Exploring Canada’s Fluid Aboriginal Identity Mystery

I think I’m going to start identifying as a dark-haired 35-year-old male. That’s actually what I used to be, a long time ago. I have to start identifying that way […]
Published on November 18, 2019

I think I’m going to start identifying as a dark-haired 35-year-old male. That’s actually what I used to be, a long time ago. I have to start identifying that way because it’s no longer my lived chronological reality, as you might say.

The verb “identify” used to indicate recognition of reality: “Yes, officer, I identify lineup person No. 3 as the man who mugged me Tuesday night.” But now it indicates the reality we choose for ourselves. And also for others. First I identify as I choose. Then I require you to accept my new reality. And will take you to the local human rights commission if you try to put quotation marks around the r-word. We are all clearly identifying as post-Enlightenment philosophers now.
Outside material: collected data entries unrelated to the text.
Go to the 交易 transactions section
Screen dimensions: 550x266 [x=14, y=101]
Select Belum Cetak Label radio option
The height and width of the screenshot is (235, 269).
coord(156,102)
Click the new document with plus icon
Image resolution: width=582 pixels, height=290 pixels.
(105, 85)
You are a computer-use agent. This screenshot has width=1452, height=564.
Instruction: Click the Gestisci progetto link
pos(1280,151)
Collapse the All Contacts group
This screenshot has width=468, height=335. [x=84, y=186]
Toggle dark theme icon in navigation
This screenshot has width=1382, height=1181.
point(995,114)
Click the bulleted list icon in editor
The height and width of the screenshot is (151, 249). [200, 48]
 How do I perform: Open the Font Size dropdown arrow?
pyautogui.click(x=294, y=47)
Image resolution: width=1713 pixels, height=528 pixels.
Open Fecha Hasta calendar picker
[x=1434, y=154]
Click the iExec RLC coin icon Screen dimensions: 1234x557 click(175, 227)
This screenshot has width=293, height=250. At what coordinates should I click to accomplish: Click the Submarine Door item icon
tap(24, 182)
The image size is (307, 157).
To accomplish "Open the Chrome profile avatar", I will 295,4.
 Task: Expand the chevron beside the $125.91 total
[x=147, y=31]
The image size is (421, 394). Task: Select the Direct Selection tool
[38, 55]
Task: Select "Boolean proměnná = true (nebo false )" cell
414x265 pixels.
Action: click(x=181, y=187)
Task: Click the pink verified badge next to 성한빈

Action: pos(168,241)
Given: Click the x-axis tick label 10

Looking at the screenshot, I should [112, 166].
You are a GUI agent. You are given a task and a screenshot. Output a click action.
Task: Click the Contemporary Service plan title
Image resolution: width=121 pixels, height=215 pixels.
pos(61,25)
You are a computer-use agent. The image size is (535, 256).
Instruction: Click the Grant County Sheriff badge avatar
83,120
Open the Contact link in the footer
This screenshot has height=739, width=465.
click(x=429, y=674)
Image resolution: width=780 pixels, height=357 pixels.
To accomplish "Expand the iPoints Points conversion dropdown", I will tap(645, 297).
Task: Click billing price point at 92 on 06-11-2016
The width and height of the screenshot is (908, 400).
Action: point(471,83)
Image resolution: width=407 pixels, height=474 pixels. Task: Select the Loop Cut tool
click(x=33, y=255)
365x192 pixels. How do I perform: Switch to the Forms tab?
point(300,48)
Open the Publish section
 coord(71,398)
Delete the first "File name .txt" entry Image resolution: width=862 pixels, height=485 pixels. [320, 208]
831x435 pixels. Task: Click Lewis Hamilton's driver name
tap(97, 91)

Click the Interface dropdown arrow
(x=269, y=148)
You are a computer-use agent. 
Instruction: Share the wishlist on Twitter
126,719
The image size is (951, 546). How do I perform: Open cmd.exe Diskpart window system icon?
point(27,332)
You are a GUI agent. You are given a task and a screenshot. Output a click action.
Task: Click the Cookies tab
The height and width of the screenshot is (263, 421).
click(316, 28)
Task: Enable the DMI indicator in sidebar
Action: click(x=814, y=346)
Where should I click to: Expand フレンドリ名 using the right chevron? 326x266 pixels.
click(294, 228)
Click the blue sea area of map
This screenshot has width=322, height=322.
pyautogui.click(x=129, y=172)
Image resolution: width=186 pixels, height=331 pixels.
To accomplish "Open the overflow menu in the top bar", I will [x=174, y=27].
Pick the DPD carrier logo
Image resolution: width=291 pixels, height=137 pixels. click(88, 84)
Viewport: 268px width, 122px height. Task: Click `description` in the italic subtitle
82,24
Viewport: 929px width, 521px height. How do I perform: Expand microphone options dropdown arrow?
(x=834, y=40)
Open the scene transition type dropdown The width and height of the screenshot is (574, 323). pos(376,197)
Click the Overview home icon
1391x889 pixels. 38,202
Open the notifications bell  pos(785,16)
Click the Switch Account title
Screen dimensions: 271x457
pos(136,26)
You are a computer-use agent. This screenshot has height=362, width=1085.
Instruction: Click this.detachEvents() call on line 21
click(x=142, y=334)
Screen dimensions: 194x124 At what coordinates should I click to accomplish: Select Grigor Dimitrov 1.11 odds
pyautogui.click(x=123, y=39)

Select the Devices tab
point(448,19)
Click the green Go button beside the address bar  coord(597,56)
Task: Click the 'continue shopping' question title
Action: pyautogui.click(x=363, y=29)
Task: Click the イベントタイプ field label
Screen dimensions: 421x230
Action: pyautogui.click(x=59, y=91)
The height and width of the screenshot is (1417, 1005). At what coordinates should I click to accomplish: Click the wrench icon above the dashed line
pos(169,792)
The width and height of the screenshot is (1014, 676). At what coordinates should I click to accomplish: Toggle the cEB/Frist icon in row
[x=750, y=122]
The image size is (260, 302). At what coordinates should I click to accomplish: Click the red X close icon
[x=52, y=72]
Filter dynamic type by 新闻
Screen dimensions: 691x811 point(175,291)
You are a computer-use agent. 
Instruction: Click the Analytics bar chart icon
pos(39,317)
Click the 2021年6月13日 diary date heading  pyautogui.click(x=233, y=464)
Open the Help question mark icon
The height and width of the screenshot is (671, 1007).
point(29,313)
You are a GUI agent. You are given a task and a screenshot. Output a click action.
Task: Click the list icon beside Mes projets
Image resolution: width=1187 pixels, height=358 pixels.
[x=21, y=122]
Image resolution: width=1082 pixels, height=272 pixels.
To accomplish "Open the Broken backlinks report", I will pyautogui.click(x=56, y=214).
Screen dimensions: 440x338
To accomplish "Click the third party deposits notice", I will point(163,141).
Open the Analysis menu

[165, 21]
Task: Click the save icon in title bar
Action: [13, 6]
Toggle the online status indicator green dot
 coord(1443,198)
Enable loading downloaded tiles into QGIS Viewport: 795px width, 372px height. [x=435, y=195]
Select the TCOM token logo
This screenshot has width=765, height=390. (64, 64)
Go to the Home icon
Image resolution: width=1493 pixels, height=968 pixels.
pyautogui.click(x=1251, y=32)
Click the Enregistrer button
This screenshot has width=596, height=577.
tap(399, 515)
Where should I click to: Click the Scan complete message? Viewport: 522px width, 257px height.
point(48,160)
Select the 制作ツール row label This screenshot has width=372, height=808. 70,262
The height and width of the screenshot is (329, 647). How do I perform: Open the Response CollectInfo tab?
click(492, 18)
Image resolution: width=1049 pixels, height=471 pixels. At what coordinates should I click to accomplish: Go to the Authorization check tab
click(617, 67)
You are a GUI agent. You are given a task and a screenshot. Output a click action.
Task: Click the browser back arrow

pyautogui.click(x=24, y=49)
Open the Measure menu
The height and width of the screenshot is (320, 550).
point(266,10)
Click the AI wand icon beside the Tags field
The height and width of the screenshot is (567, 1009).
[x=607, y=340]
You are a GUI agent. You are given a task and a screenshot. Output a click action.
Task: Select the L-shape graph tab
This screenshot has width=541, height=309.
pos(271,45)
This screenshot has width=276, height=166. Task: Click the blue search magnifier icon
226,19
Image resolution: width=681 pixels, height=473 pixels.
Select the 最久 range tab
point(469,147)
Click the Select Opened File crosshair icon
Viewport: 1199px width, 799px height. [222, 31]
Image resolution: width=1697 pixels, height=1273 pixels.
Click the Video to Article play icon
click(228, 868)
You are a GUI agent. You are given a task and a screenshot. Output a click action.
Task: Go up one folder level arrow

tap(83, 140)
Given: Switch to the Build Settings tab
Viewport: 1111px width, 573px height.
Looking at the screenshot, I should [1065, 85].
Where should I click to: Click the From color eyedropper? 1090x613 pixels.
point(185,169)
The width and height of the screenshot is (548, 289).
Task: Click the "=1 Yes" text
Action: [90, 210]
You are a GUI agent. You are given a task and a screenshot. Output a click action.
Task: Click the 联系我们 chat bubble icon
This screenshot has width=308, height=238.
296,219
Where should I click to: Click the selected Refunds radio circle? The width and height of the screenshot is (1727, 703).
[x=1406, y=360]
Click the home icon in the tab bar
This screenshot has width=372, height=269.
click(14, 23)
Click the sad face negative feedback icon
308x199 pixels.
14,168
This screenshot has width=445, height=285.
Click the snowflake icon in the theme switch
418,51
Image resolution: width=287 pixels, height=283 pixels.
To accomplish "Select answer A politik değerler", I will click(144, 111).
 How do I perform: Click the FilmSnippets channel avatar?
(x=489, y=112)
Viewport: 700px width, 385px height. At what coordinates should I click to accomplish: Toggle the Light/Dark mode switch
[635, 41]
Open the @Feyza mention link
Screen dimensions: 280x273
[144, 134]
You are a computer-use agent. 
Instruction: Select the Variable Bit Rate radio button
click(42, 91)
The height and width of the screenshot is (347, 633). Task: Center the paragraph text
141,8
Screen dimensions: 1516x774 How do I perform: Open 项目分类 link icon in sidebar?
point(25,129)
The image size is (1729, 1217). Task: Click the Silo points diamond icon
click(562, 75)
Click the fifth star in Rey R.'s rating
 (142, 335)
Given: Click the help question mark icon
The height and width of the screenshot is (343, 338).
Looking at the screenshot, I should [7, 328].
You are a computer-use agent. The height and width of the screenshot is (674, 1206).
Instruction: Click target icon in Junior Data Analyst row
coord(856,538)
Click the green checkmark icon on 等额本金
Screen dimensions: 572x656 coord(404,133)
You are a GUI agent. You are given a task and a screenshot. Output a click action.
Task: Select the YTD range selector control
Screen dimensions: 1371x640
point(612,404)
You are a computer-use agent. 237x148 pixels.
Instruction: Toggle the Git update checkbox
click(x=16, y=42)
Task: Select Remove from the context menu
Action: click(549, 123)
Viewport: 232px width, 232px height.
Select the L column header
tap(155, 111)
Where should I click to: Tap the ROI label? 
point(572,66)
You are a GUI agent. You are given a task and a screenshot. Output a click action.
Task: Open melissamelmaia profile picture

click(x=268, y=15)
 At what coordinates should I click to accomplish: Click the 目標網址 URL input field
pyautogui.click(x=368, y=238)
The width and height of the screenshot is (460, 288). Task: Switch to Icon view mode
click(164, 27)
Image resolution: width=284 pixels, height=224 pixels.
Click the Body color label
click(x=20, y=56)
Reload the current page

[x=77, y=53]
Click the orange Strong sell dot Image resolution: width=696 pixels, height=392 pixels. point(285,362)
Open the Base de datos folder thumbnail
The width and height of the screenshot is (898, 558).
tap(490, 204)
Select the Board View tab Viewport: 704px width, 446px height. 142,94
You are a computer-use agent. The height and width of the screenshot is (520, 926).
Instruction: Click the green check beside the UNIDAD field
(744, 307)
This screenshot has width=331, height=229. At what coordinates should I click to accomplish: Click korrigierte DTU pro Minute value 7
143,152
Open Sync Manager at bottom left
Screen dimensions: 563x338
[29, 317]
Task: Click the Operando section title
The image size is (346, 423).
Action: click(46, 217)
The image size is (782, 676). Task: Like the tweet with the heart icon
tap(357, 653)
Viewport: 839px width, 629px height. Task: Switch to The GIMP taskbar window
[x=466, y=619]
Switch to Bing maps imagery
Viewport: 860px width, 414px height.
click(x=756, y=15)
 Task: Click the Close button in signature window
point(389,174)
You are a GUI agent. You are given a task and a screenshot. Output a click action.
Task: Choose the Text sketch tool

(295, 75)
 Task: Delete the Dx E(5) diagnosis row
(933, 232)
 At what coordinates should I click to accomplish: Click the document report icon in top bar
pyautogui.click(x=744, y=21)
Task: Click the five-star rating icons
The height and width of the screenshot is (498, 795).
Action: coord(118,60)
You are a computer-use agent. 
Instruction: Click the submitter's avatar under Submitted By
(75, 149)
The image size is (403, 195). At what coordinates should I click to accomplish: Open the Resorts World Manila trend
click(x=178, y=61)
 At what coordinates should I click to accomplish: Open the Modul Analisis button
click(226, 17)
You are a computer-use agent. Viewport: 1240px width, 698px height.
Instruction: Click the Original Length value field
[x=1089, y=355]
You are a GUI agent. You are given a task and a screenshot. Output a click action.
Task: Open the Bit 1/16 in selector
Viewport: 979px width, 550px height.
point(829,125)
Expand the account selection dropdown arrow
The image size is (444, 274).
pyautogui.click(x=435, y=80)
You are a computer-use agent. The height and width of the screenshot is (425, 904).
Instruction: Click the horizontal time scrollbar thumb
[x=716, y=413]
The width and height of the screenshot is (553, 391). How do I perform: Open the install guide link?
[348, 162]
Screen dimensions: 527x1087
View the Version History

“Identify” comes up in connection with a new StatCan study of the associated concept of “response mobility.” The study, by statisticians Vivian O’Donnell and Russell LaPointe, is titled “Response mobility and the growth of the Aboriginal identity population, 2006-2011 and 2011-16.” Note that we no longer say “the Aboriginal population.” We say “the Aboriginal identity population.”

The Aboriginal identity population grew 19.8 per cent between 2005 and 2011 and another 19.5 per cent from 2011 to 2016, compared with just 5.2 per cent and 4.2 per cent, respectively, over the same half-decades for the non-Aboriginal population — which I guess should really be “the non-Aboriginal identity population.”

Logically, there are two possible explanations for this rapid growth. Genuinely Aboriginal people (to use the old-fashioned concept) are growing in numbers, mainly because of higher than non-Aboriginal birth rates. But also: more and more people are identifying as Aboriginal. That’s “response mobility”: responses to the census questions are changing; responses are mobile as people move from category to category.

StatCan and others have been studying this phenomenon for a couple of decades now. In the age of Small Data you could make conclusions from sampling. In the age of Big Data you can follow everyone from census to census and see how they answered. Which is what O’Donnell and LaPointe do.

What they discover is a big inflow into the “Aboriginal identity” population. Fully 24.6 per cent of those who identified as Aboriginal in the 2016 census — basically one in four — had identified as non-Aboriginal in 2011’s “National Household Survey” (which wasn’t quite a traditional census, the Harper Conservatives having made it voluntary). This inflow repeated (almost exactly) the pattern of the previous half decade, as 24.5 per cent of those who identified as Aboriginals in the 2011 survey had identified as non-Aboriginal in the 2006 census.

Aha!, I thought, as I read this: we have our own “Pocahontas” problem, which is how Donald Trump characterizes Sen. Elizabeth Warren’s having identified as Native American while a Harvard Law School professor, presumably so she could contribute to Harvard’s diversity. In this country, too, it seems, lots of people are finding it convenient to claim or at least assert Aboriginal identity — which, incidentally, is not something you would really expect to see in a society supposedly shot through with systemic anti-Aboriginal racism.

But I read on and discovered that people have moved in the other direction, too. Thus 16.8 per cent of those who identified as Aboriginal in 2011 did not do so in 2016. (Between 2006 and 2011 this flow out had been 15.4 per cent.)

On balance in both half-decades there was a greater flow into than out of Aboriginal identity. But there was also a big flow going the other way.

What’s going on? The StatCan researchers don’t have the data to say conclusively and so — good for them — they don’t try. But they do offer some possibilities. The census questions have changed slightly over time so may elicit different answers. Different members of a household may answer the census in different years and give different answers. The exact dividing lines between “First Nations Status Indians,” “First Nations Non-Status Indians,” “Métis,” and “Inuit” may not be clear-cut. People have become more informed about their identity through Ancestry.com and the like. Social influences on how people identify may have changed. Recent court cases have given some people legal Aboriginal identify who didn’t have it before. And, finally, as the researchers put it, and an economist is bound to suspect: “Respondents may also be influenced by the perception that self-identification can lead to benefits for Aboriginal peoples in general, and for the individual personally.”

Work is underway on the characteristics of people whose declared identity did change from census to census. Until it’s complete about the only real lesson from this study is to be careful when talking about the growth rate of the Aboriginal population. Ask speakers whether they mean the growth of the Aboriginal population or of the Aboriginal identity population — also, in demographic discussions, whether they mean 35-year-olds or those identifying as 35 years old.